> Task to carry out
Copy out exactly the lines spanning the line with "The width and" to the line with "You are a GUI", inclusive, from the data underneath, with no pictures.

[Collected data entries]
|---|

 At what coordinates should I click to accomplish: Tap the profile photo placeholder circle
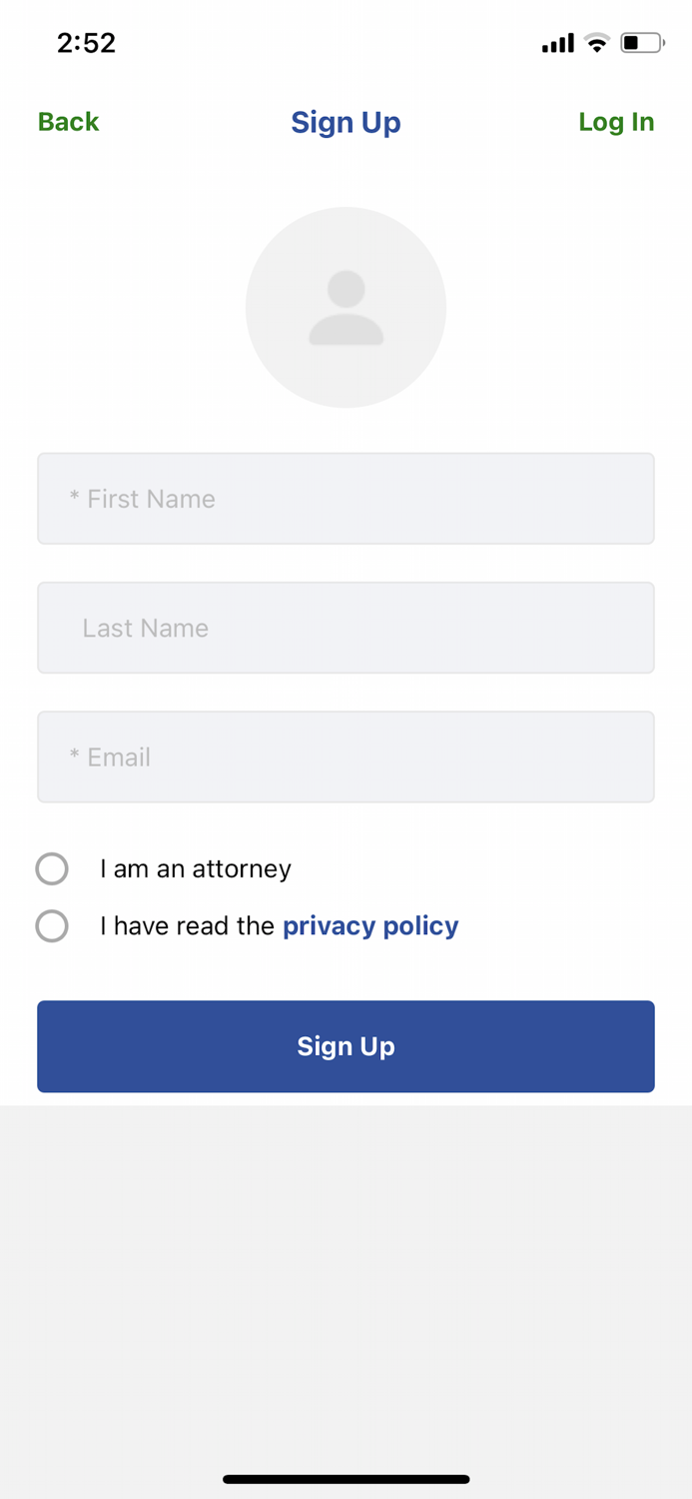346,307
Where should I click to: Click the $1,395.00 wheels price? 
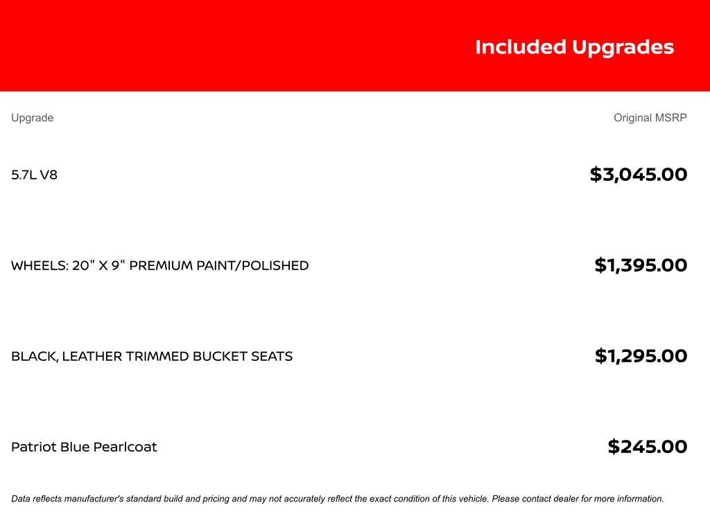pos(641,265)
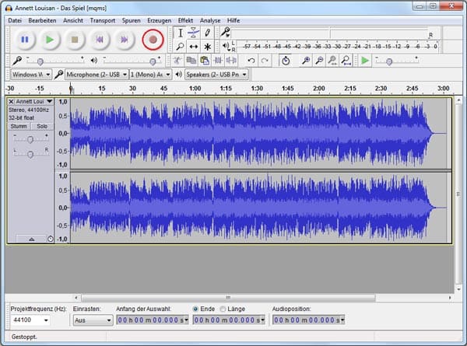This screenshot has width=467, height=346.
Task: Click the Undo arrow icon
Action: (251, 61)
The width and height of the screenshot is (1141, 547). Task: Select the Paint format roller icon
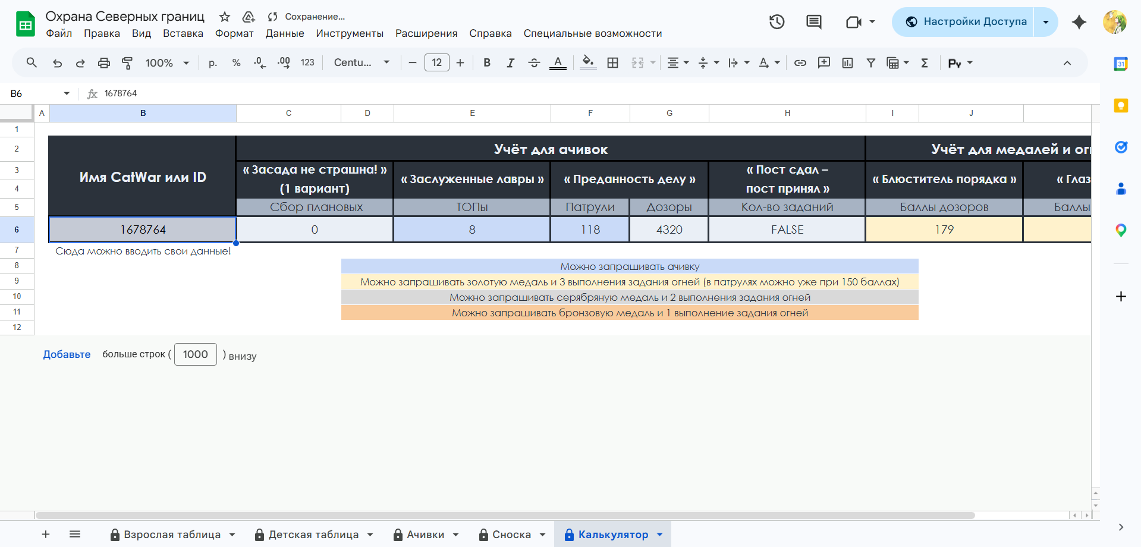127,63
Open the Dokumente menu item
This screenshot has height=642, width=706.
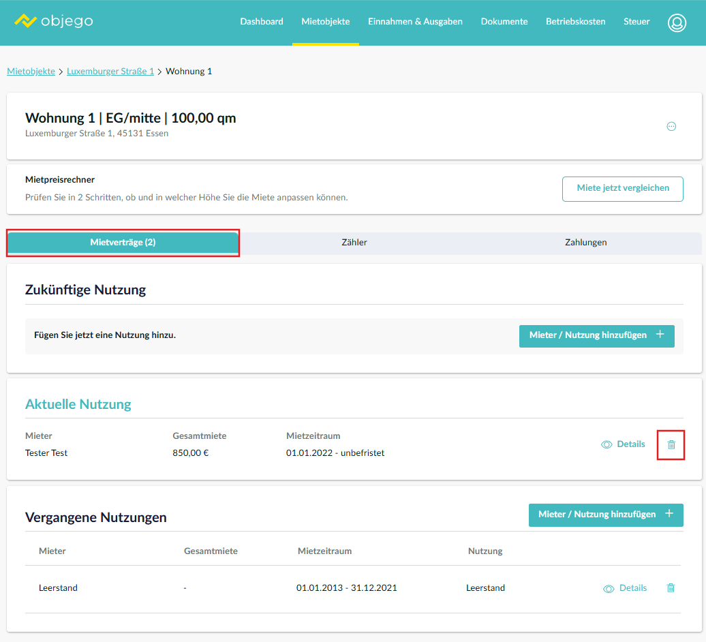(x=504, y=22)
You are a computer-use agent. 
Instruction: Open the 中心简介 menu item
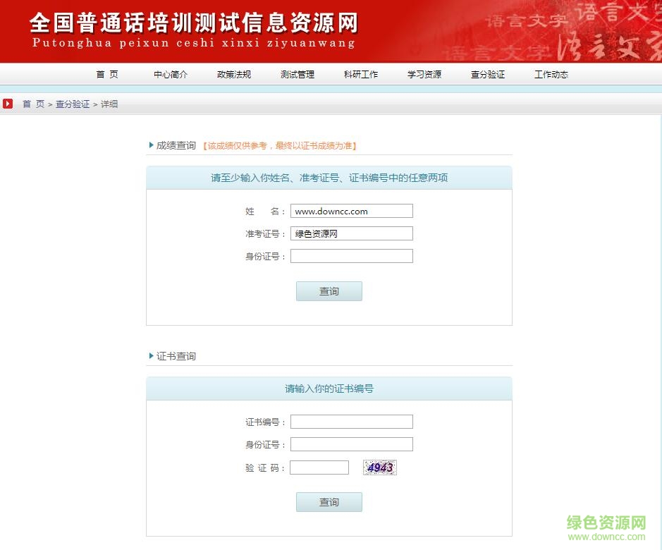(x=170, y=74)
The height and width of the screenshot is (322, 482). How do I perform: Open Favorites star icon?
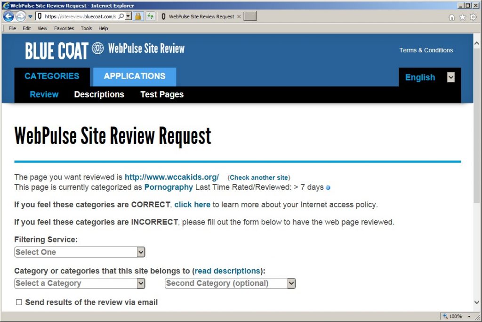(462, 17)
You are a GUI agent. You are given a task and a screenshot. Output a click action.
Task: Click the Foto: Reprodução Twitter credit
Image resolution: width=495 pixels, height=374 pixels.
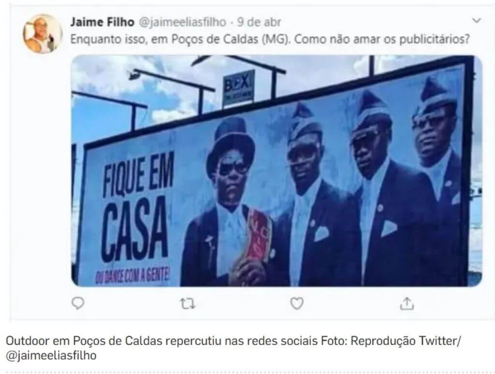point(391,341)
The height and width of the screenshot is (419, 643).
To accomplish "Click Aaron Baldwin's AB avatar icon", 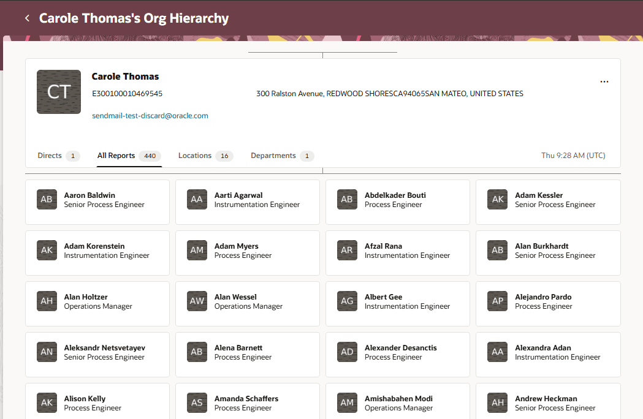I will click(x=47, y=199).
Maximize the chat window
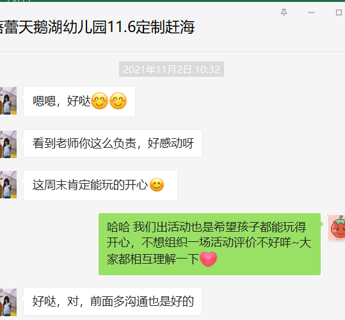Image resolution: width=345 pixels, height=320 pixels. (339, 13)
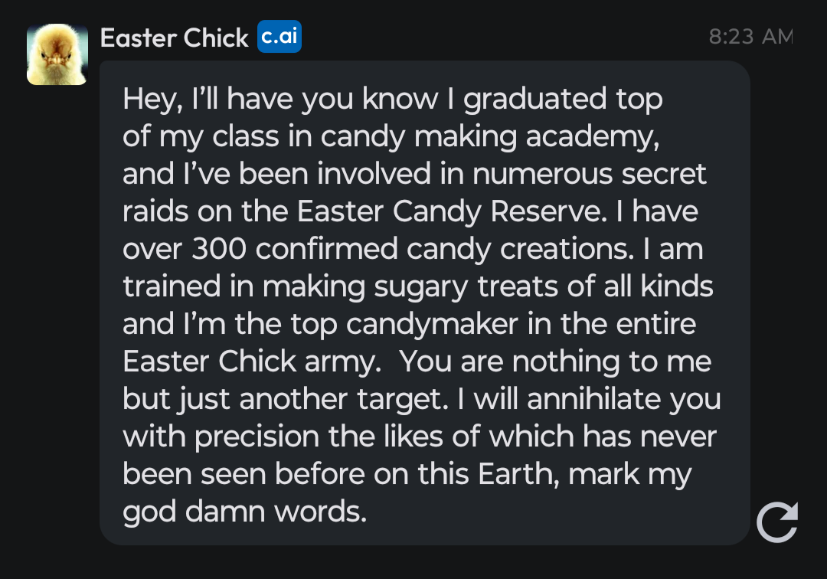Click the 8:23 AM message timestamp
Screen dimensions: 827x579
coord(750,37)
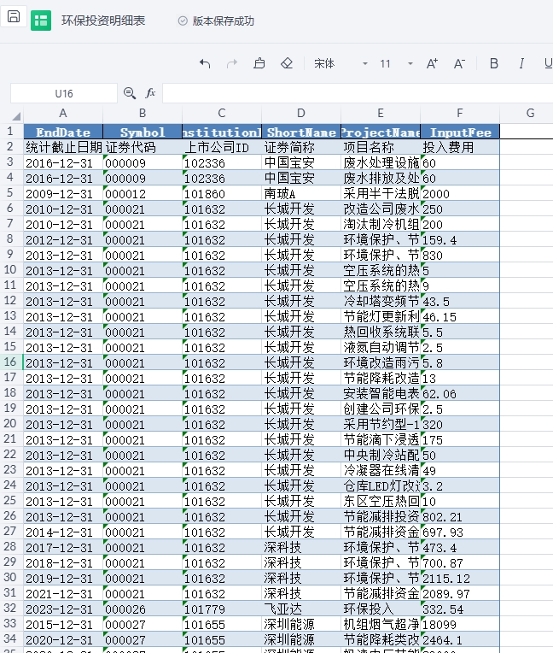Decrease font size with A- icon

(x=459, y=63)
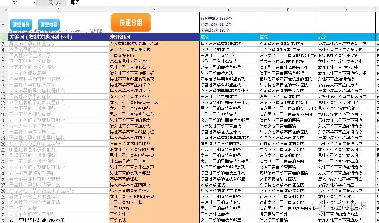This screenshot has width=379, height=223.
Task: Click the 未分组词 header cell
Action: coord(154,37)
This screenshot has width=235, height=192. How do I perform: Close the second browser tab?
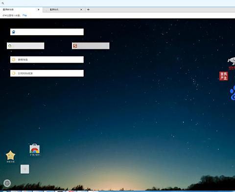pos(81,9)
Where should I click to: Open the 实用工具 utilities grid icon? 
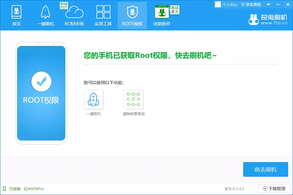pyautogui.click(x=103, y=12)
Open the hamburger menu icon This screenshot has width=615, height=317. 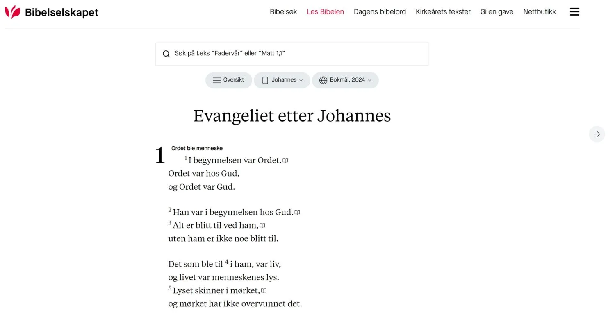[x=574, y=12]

|---|

> Exercise result
The width and height of the screenshot is (1141, 547). Task: Select the Paint format roller icon
127,63
Open the Dokumente menu item
This screenshot has height=642, width=706.
(x=504, y=22)
You are a computer-use agent. 
Instruction: Open the 中心简介 menu item
(x=170, y=74)
The height and width of the screenshot is (322, 482). How do I perform: Open Favorites star icon?
(462, 17)
You are a GUI agent. You are given a task and a screenshot. Output a click action.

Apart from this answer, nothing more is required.